- **Task prompt**: Find every line in the records below that holds the word "agent", and copy it out.

- **Data**:

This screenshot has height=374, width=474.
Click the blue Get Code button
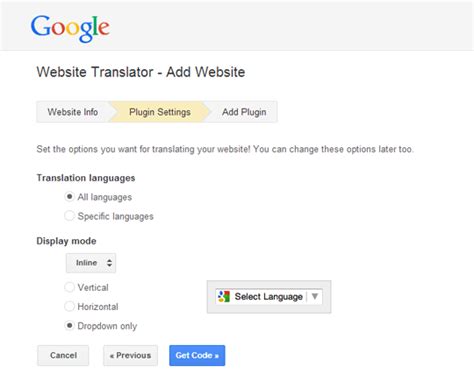[x=197, y=355]
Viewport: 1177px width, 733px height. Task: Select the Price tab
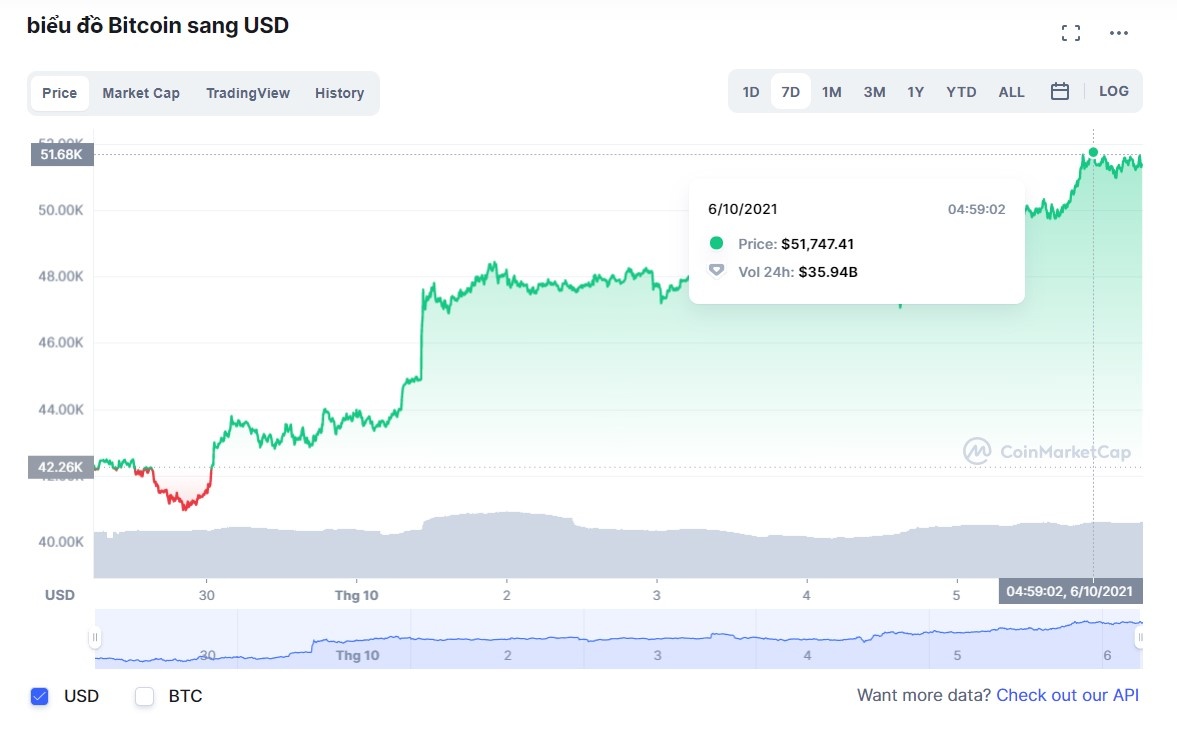click(59, 93)
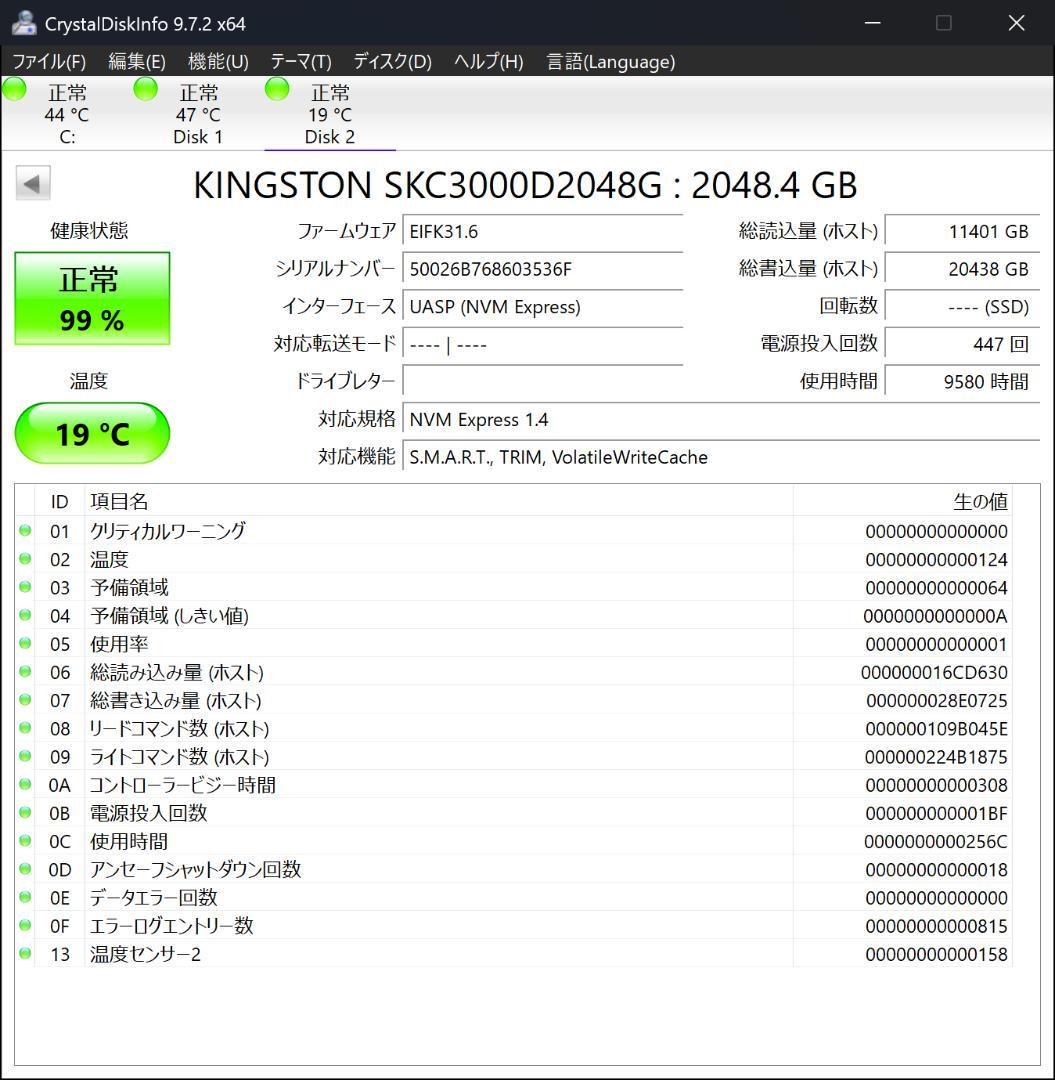Screen dimensions: 1055x1080
Task: Click the status dot next to 温度センサー2
Action: (x=24, y=954)
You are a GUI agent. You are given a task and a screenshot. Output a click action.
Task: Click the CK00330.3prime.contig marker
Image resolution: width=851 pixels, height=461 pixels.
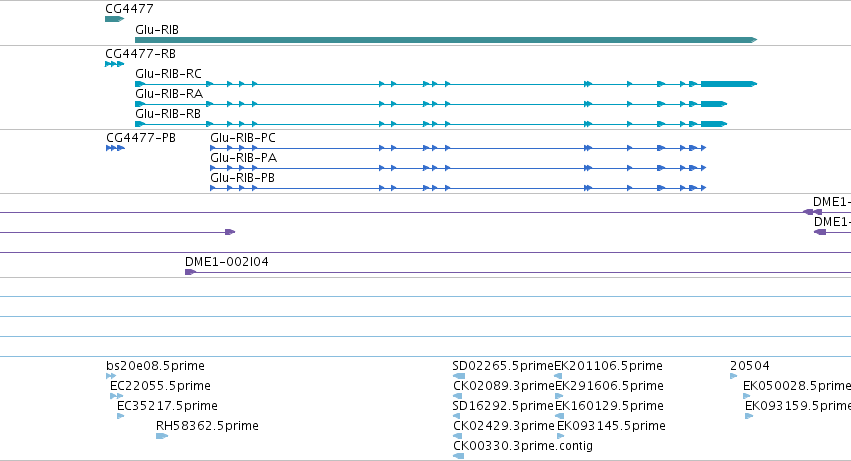tap(459, 456)

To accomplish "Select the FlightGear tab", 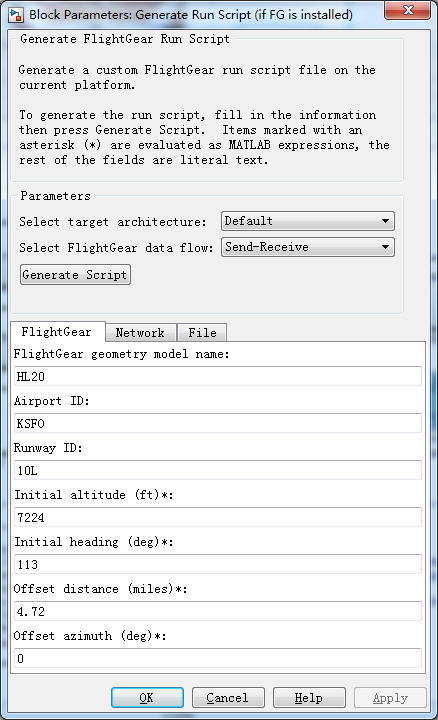I will pos(57,332).
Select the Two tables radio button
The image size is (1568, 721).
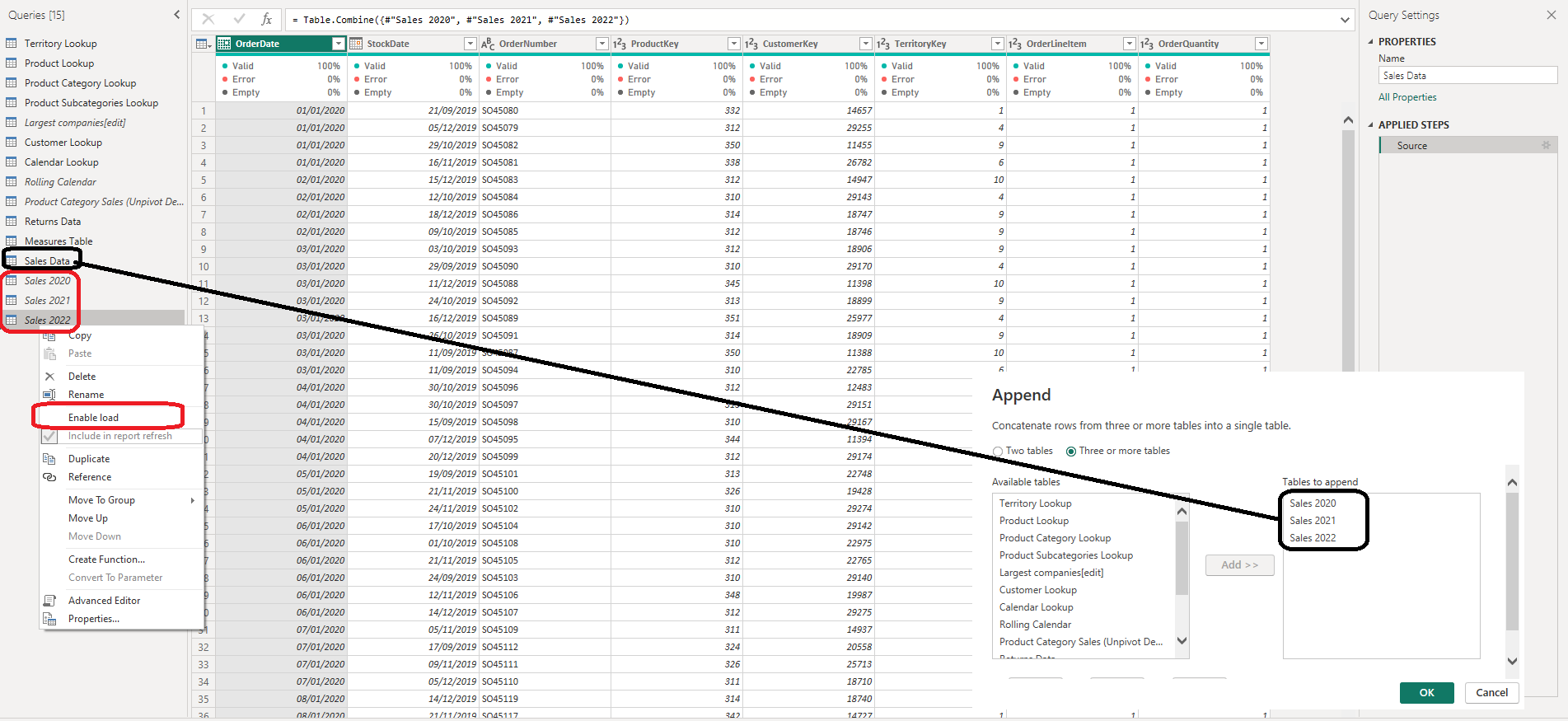[998, 452]
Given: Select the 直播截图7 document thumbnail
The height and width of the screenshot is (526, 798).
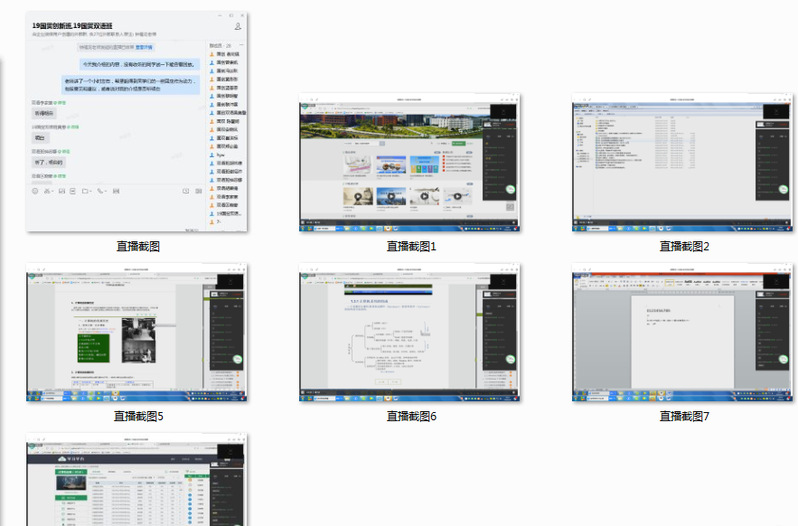Looking at the screenshot, I should [683, 333].
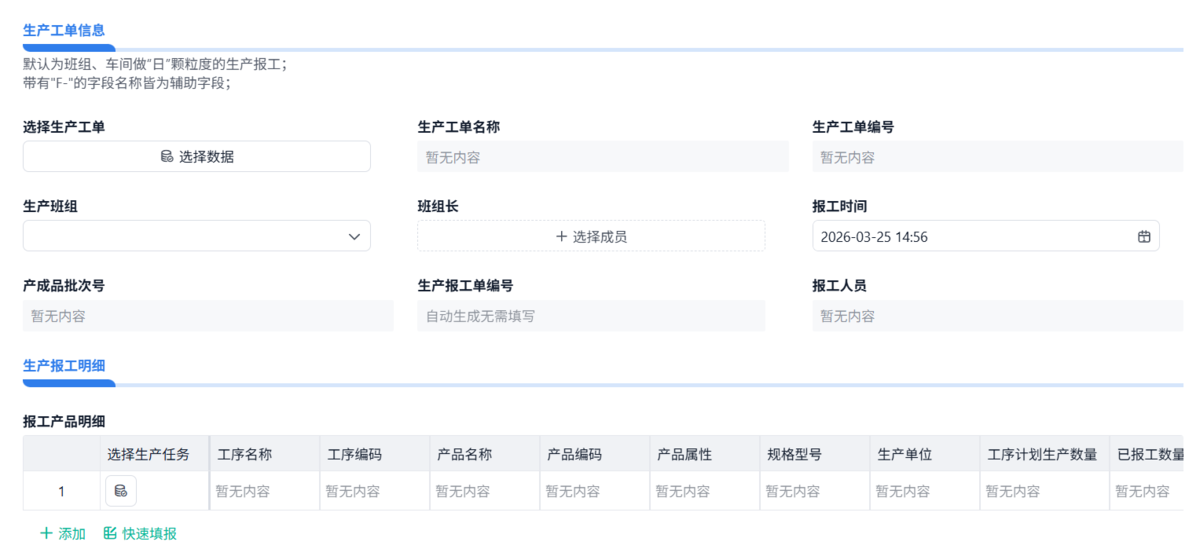The width and height of the screenshot is (1200, 549).
Task: Click the 快速填报 link
Action: tap(150, 534)
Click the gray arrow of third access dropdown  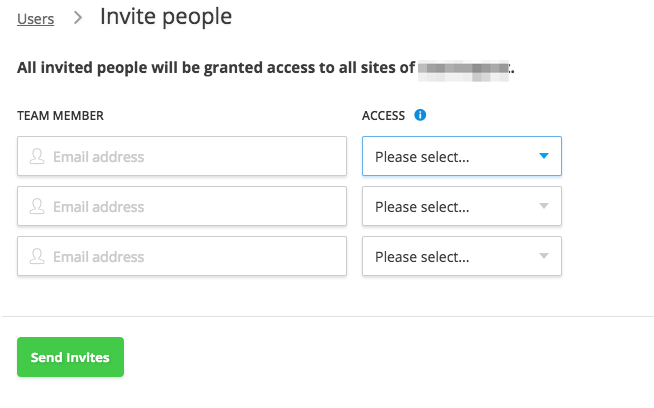pyautogui.click(x=543, y=256)
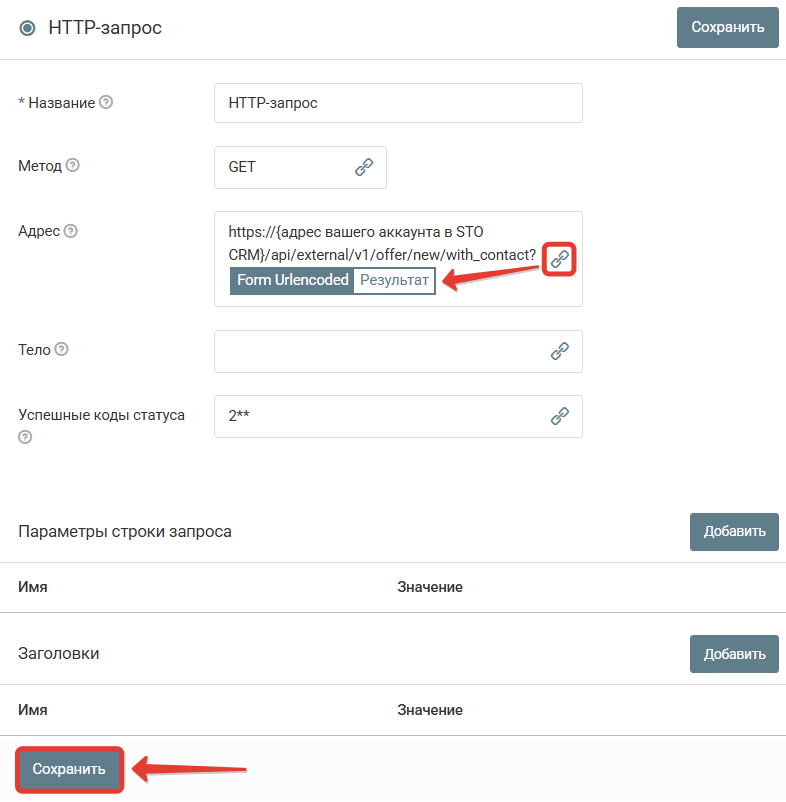
Task: Add a header with Добавить button
Action: click(734, 654)
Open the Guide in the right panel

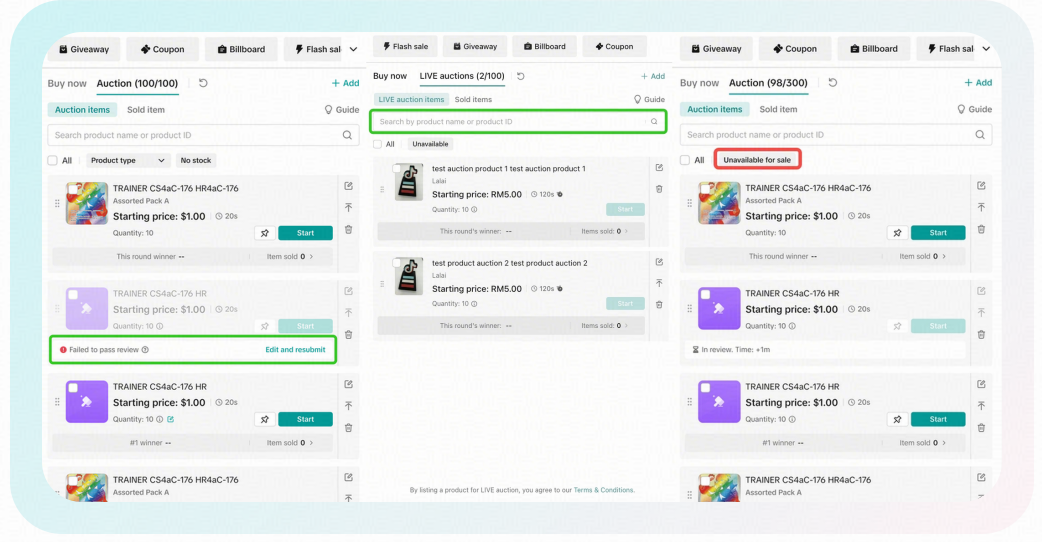pyautogui.click(x=974, y=109)
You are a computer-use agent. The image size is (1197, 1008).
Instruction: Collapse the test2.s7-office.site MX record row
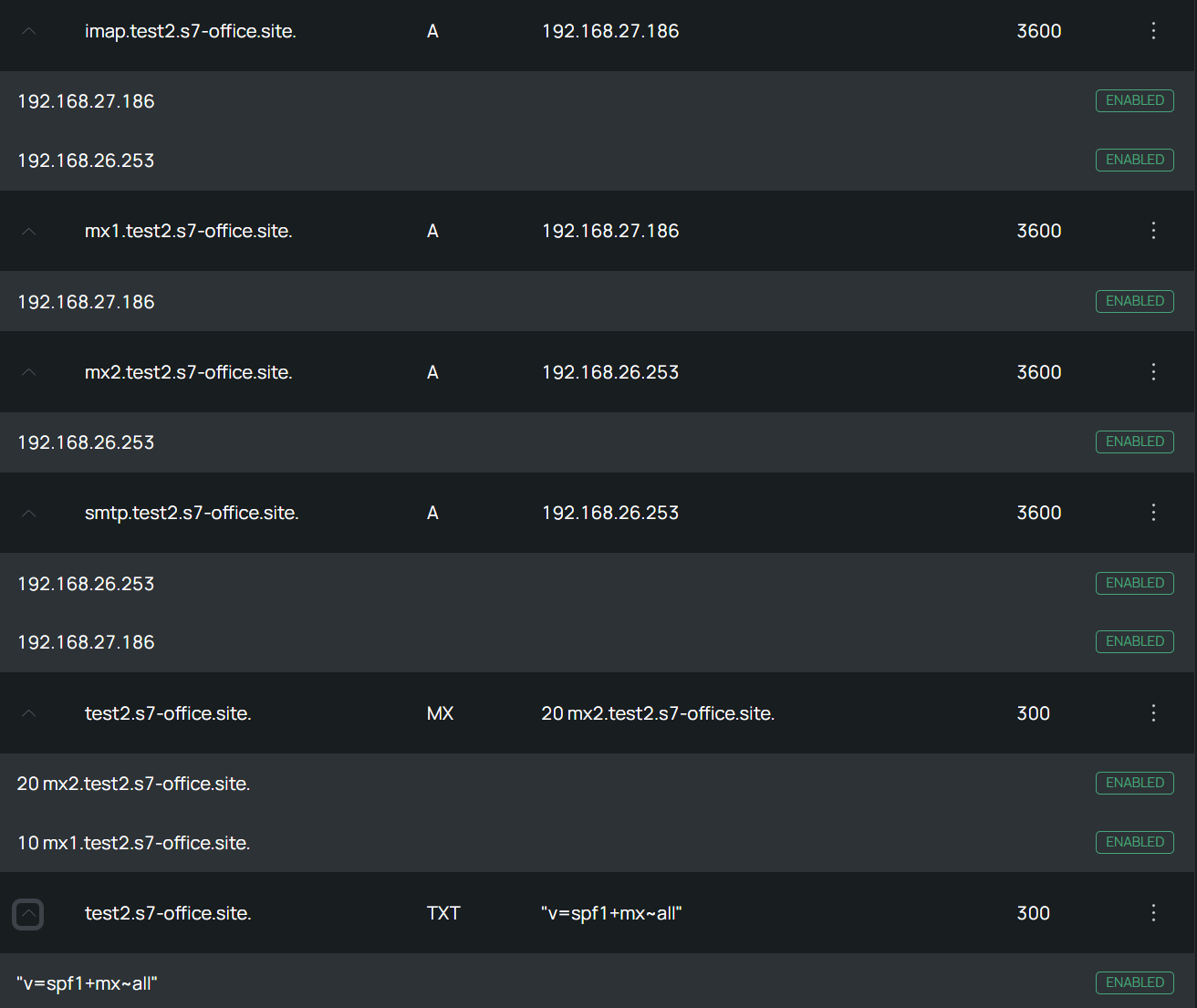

- **Exercise output**:
You are a GUI agent. You are given a task and a screenshot. Output a click action.
You are a computer-use agent. The image size is (1197, 1008).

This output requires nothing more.